When they get oppositional, I get crusty — Yes, adorable me. “Look, it is your responsibility if you cannot get in there and get them, not mine.  I want you to do what is safe and good.  I can only tell you.  You really need to do this.  I am not kidding.  I cannot come to your house and remind you or even call you to remind you.”

“I can’t.  I think I am taking care of most of the county.” Or then, there is sometimes the cruelest cut of all. “Of course there will be a psychiatrist here when you come back.  No, it is unlikely to be me.  I do not have any idea who it will be.”

“Call if you have any problems.  There will always be someone here.” The problem of course is that they have to get through the front desk. By phone. A couple of the hard-cores would come in to try to talk to the front desk in person. One young woman at the desk is student level, chosen from the (allegedly previously ) hard-core unemployed. One has a questionable handle on the English language.  I heard her tell someone once in her native language, which she has no idea how well I can understand, that English is a strange language, as it has too many high- complexity ways to say simple things. The third has a neurological illness that sometimes may include recent memory problems.  I suspect she might have some, the poor dear, but I believe it is generally considered impolite to do neurological assessments of the front desk, especially this sweet and loveable woman. Are people still wondering why frequent cell phone contact and even sending folks videos to watch on their cell phones improves “compliance.”  I think compliance means the patient doing what the doctor thinks the patient should do.  Most doctors do not even have time to tell the patient what they should do.

In more common illnesses, such as diabetes (Type 2, mostly) the interaction between doctor and patient rapidly degenerates into communication with doctor extenders and informational pamphlets. There are a couple of problems with widespread implementation of this very good idea, but they can all be dealt with.

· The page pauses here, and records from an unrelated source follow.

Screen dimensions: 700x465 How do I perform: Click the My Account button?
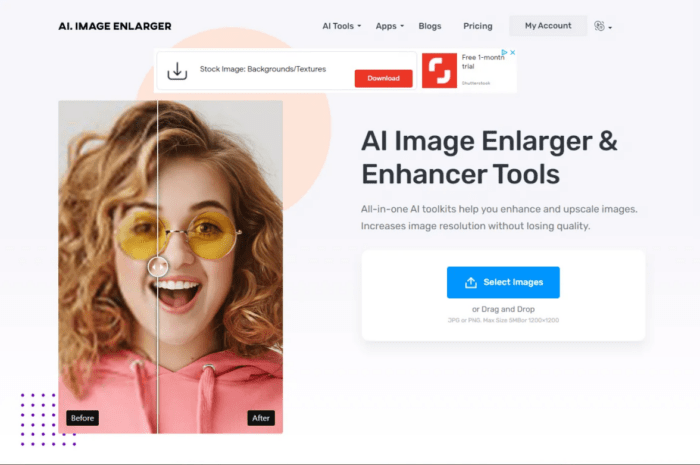coord(547,26)
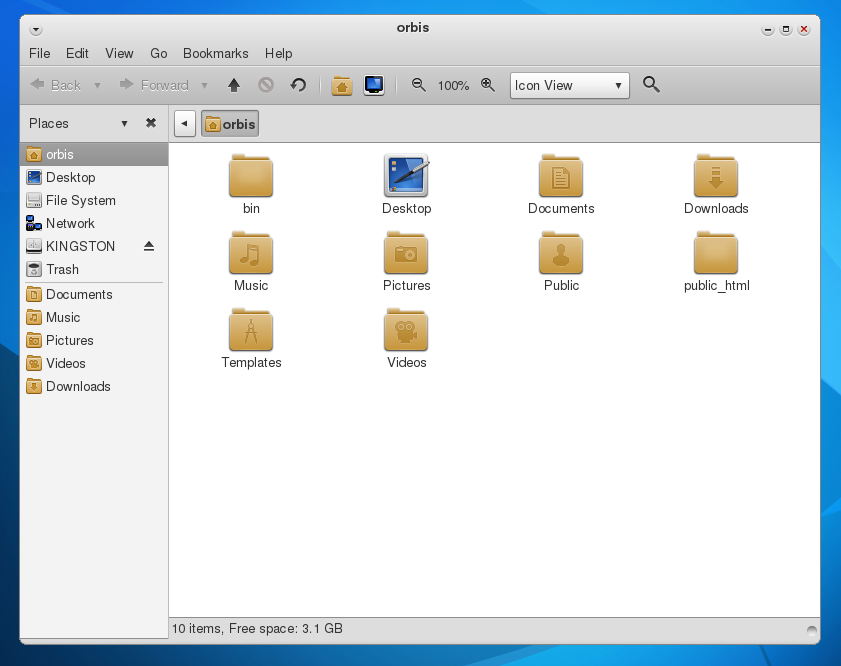
Task: Open the View menu
Action: [x=119, y=53]
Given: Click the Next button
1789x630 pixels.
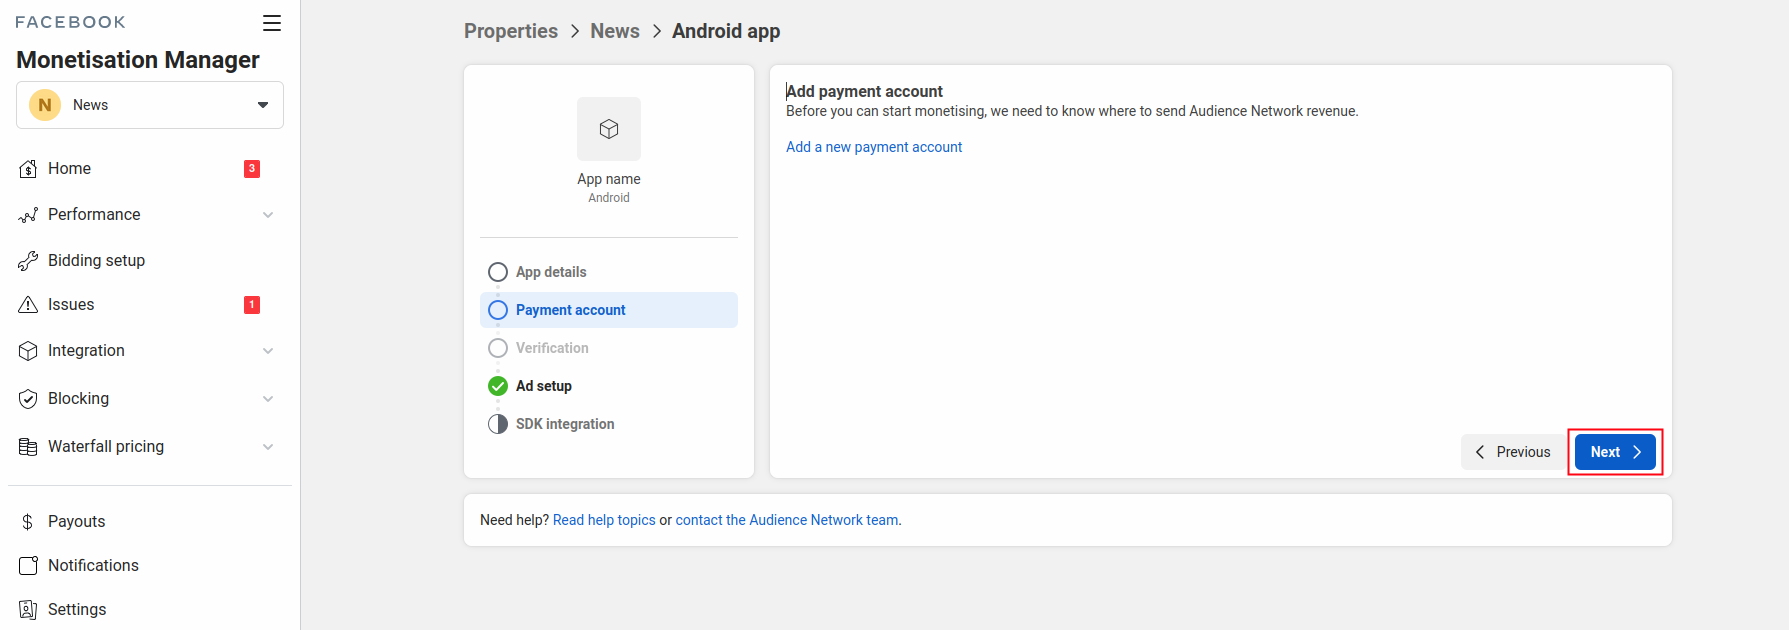Looking at the screenshot, I should tap(1614, 452).
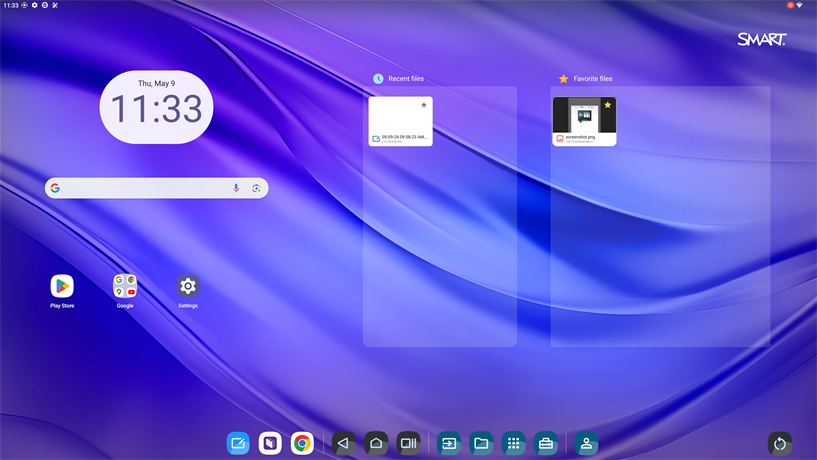This screenshot has height=460, width=817.
Task: Start Google voice search microphone
Action: pyautogui.click(x=236, y=188)
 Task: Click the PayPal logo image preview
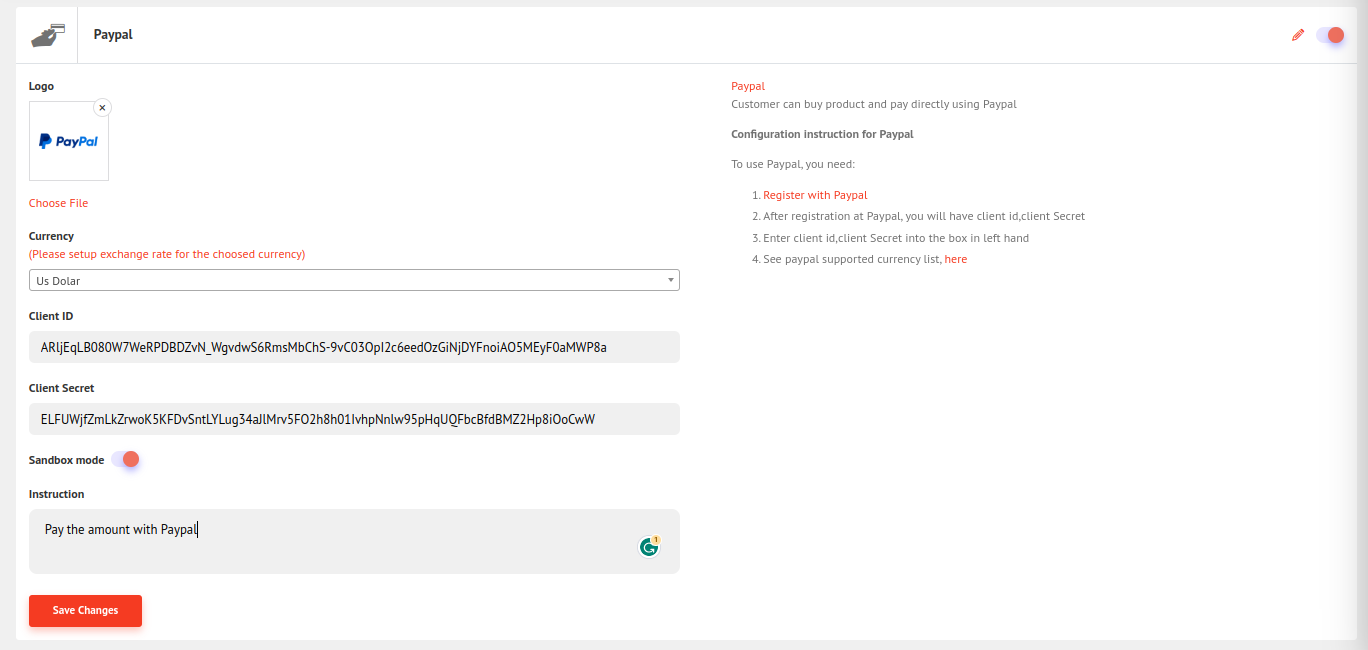68,142
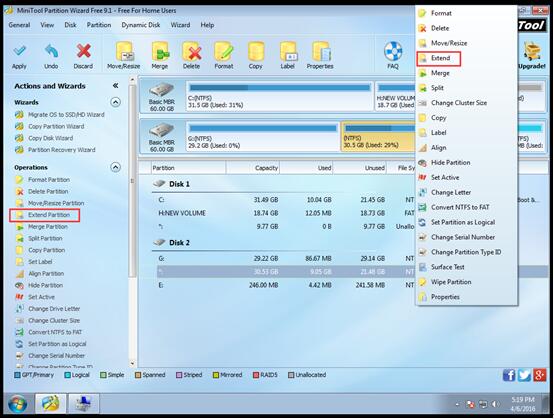Click the Undo arrow icon

pyautogui.click(x=51, y=52)
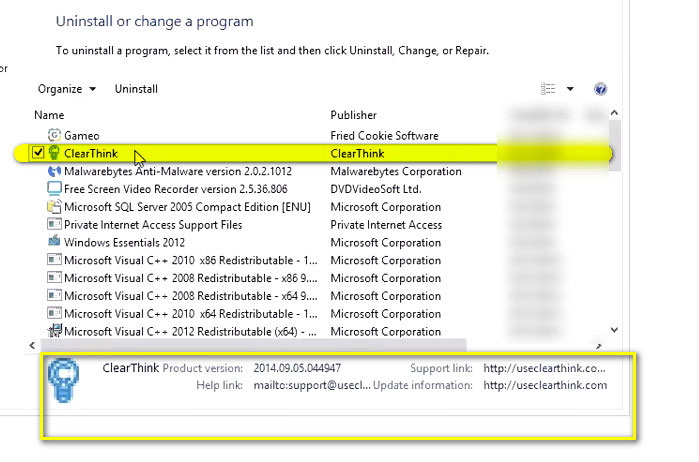
Task: Click the Free Screen Video Recorder icon
Action: coord(54,189)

They call it the “digital divide.”  It is a little hard for older folks to become comfortable with personal technology.  Despite my own frequent insistence that I am not yet “older folks,” I will freely admit to struggling with some of the more sophisticated functions of my cell phone.  Still, the link above is replete with simple wisdom — keep it personal and relevant and short.  These are all non-obvious things for people who grew up writing thank-you notes to relatives by hand.